WRITTEN REQUEST>
Please lay out the part of the records that opens with the line containing "You are a computer-use" and closes with the line containing "point(203,120)" as a Markdown table with the columns Row and Line. Number each non-blank line in Row, and leave the pictures out.

INPUT MATERIAL>
-.-.-

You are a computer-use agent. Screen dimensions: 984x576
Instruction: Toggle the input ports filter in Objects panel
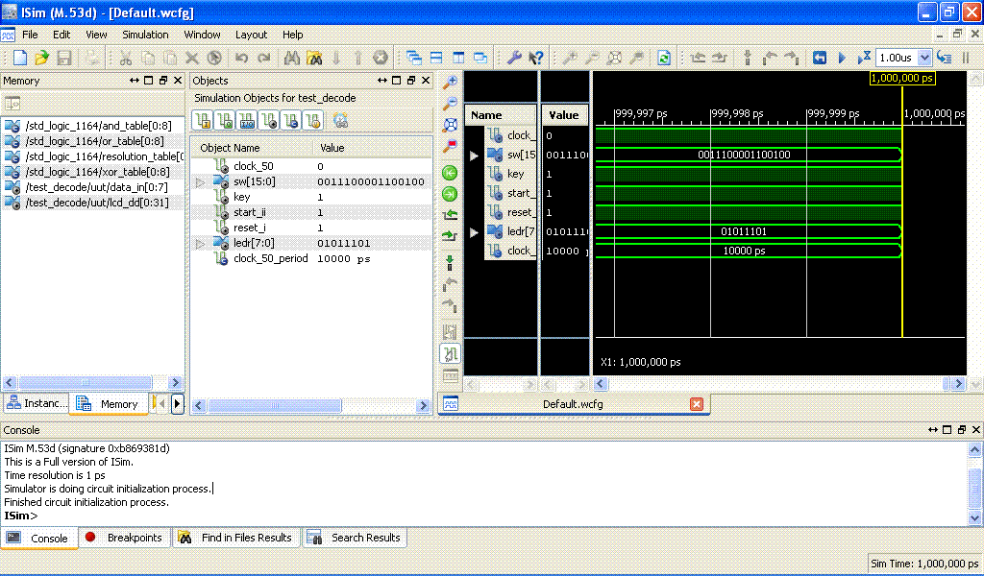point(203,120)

-.-.-

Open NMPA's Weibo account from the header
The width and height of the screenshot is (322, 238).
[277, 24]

-.-.-

CORRECT OUTPUT>
| Row | Line |
|---|---|
| 1 | You are a computer-use agent. Screen dimensions: 984x576 |
| 2 | Instruction: Toggle the input ports filter in Objects panel |
| 3 | point(203,120) |